Problem description:
Copy out again, unchanged, the listing below from the line that has "325x324 pixels." through the line that has "Task: Open the Attributes menu".

====================

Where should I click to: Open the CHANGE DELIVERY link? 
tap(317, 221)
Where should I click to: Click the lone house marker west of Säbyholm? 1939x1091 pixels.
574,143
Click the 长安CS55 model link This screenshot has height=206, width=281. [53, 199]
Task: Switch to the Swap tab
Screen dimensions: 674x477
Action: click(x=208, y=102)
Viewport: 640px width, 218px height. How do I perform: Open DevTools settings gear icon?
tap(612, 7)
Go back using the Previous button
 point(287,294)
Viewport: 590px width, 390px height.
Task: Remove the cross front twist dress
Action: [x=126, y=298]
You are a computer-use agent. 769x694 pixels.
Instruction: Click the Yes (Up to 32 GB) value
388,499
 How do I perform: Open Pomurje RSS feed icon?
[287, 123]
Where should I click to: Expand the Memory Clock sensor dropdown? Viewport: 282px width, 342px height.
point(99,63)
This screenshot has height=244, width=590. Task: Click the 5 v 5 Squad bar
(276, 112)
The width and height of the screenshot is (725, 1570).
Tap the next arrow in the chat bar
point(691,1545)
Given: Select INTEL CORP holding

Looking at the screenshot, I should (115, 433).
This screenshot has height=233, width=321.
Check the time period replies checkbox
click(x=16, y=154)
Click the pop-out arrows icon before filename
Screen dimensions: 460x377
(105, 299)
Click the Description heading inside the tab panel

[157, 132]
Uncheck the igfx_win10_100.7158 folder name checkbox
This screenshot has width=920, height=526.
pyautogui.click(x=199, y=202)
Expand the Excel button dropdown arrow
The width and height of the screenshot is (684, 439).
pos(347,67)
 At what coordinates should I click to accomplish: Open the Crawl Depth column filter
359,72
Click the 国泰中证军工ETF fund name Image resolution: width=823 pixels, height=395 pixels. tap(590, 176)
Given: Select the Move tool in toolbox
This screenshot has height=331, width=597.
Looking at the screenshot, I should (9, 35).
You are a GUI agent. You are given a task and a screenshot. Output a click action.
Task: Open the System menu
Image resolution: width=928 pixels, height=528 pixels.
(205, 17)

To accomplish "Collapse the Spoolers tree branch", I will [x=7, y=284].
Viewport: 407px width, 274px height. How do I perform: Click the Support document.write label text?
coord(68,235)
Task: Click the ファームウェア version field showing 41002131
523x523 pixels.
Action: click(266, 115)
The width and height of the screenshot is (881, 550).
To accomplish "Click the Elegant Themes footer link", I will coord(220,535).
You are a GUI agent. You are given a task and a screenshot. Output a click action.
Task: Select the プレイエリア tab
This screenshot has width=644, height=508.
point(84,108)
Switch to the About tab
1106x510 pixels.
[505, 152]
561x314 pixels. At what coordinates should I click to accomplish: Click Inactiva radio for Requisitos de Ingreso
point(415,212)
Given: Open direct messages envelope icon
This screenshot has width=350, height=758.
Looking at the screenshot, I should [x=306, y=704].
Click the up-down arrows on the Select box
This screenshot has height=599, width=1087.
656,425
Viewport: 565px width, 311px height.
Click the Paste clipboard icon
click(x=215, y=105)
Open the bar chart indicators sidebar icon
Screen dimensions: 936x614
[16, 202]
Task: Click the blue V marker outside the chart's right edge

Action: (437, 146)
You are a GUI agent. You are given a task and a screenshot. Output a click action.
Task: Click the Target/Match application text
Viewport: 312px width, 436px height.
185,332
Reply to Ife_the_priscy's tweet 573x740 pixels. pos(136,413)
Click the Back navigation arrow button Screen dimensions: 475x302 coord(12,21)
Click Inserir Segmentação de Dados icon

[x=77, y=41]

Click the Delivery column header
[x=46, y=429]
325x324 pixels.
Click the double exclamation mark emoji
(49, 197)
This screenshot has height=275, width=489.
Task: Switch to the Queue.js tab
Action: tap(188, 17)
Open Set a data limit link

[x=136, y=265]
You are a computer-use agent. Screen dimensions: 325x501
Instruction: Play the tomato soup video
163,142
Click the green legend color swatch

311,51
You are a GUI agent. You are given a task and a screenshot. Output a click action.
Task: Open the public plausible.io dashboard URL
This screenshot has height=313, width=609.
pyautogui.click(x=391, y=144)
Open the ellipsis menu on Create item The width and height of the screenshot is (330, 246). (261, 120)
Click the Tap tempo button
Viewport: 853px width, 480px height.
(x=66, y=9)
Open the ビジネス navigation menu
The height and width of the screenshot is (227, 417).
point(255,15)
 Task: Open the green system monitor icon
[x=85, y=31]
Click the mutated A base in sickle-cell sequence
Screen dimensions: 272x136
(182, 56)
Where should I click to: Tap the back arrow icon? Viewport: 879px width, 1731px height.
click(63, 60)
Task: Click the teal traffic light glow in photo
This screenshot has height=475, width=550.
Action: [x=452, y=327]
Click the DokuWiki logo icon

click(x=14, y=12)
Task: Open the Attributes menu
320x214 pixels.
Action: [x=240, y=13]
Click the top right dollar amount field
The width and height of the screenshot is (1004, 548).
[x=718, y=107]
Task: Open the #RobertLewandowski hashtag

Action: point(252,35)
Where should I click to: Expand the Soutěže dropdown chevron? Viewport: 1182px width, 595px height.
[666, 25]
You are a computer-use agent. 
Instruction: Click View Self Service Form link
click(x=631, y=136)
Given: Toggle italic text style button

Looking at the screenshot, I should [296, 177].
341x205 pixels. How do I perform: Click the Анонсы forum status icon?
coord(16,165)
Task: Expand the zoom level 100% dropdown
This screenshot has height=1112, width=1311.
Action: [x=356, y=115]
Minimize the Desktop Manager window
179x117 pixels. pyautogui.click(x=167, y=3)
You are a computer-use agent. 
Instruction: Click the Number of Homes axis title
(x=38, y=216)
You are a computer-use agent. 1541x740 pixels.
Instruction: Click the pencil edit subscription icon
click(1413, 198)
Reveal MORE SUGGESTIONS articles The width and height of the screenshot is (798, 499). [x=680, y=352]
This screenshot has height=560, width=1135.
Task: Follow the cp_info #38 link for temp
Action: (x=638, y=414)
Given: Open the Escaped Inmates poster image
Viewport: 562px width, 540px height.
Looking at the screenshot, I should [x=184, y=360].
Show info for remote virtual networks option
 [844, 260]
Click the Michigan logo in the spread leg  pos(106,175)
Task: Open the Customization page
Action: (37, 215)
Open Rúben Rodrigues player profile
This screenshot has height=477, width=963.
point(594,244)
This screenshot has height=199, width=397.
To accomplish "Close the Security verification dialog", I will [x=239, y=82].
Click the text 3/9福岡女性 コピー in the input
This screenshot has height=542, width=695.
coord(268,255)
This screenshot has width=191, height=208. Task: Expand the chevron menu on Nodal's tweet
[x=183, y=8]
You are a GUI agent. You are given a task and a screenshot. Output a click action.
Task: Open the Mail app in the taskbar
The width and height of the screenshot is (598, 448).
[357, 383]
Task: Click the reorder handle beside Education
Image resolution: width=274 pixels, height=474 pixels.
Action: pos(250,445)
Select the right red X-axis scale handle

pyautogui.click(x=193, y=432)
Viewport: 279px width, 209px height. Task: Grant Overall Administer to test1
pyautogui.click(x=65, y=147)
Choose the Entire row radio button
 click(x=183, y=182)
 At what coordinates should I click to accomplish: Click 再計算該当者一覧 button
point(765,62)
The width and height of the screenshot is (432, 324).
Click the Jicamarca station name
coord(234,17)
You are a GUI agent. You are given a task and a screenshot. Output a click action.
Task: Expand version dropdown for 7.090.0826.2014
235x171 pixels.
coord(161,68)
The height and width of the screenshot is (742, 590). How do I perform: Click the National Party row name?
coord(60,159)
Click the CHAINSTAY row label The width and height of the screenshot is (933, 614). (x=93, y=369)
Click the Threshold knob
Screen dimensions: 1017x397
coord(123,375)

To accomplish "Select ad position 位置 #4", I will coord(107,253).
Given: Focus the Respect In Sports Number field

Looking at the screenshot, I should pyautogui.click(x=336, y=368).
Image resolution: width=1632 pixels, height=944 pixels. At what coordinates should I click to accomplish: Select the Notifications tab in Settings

====================

Written answer:
325x324 pixels.
Click the double exclamation mark emoji
(49, 197)
This screenshot has height=275, width=489.
Task: Switch to the Queue.js tab
Action: tap(188, 17)
Open Set a data limit link

[x=136, y=265]
You are a computer-use agent. Screen dimensions: 325x501
Instruction: Play the tomato soup video
163,142
Click the green legend color swatch

311,51
You are a GUI agent. You are given a task and a screenshot. Output a click action.
Task: Open the public plausible.io dashboard URL
This screenshot has height=313, width=609.
pyautogui.click(x=391, y=144)
Open the ellipsis menu on Create item The width and height of the screenshot is (330, 246). (261, 120)
Click the Tap tempo button
Viewport: 853px width, 480px height.
(x=66, y=9)
Open the ビジネス navigation menu
The height and width of the screenshot is (227, 417).
point(255,15)
 Task: Open the green system monitor icon
[x=85, y=31]
Click the mutated A base in sickle-cell sequence
Screen dimensions: 272x136
(182, 56)
Where should I click to: Tap the back arrow icon? Viewport: 879px width, 1731px height.
click(63, 60)
Task: Click the teal traffic light glow in photo
This screenshot has height=475, width=550.
Action: [x=452, y=327]
Click the DokuWiki logo icon

click(x=14, y=12)
Task: Open the Attributes menu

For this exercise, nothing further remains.